Cell-in-bead growth incubations
Each of the incubation vials (with 1 ml bead solution) was further complemented with 4 ml MMS containing either mixed carbon substrates (“Mixed-C”, 0.1 mM C) or sand extract (see below) as growth substrates. Mixed-C solution was prepared by dissolving 16 individual compounds (Supplementary Table 2) in milliQ-water (Siemens Labostar) in equimolar concentration such that the total carbon concentration of the solution reached 10 mM C. These compounds are also listed in EcoPlatesTM (Biolog Hayward, CA, USA) and have been previously used as a soil representative substrates54.
Sand extract was prepared by extraction with pre-warmed (70 °C) sterile milliQ-water. A quantity of 100 g sand was mixed with 200 ml milliQ-water in a 250 ml Erlenmeyer flask and swirled on a rotatory platform for 15 min, after which it was subjected to 10 min sonication in an ultrasonic bath (Telesonic AG, Switzerland). Sand particles were sedimented and the supernatant was decanted, and passed through a 0.22-µm vacuum filter unit (Corning Inc.). This formed the “sand extract”, of which 4 ml was added directly to the 1 ml bead suspension in the vials.

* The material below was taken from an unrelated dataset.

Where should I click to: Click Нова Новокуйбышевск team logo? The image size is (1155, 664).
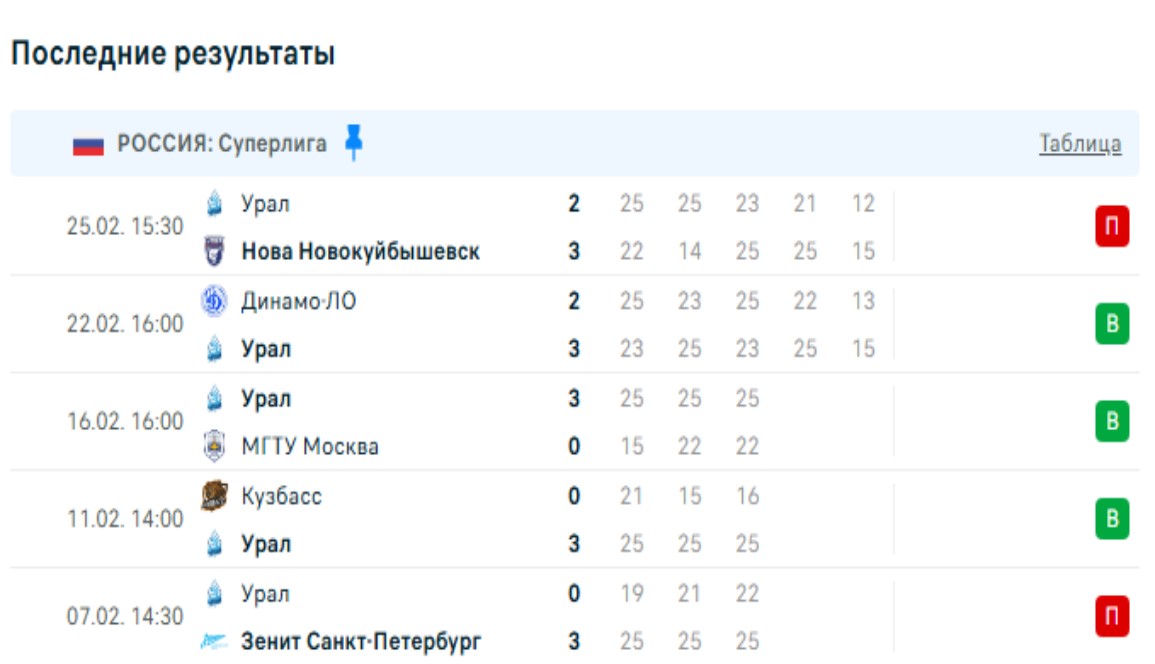(214, 251)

At the amended substrate concentrations, on average between 8 and 18% of SYTO-9-stained cells were detected on images outside (automatically detected) beads. As these proportions did not increase over time, we conclude that these were not cells growing outside beads but cells escaped from beads squeezed and broken between the microscope slide and coverslip during imaging. We therefore did not further take them into consideration when judging intrabead cell growth.
Mixed liquid suspension growth
For growth of SC-cells or of P. veronii in regular mixed liquid suspension, 2 ml of MMS with 0.1 mM mixed-C substrates were inoculated in quadruplicate with 5 × 105 cells ml–1 (prepared as described above for bead encapsulation and growth). As a negative control for background growth, MMS without added carbon substrate was inoculated. Assays were incubated at 25 °C with rotary shaking at 120 rpm, sampled daily (100 µl) for cell fixation, staining and flow cytometry counting of SC-cell numbers.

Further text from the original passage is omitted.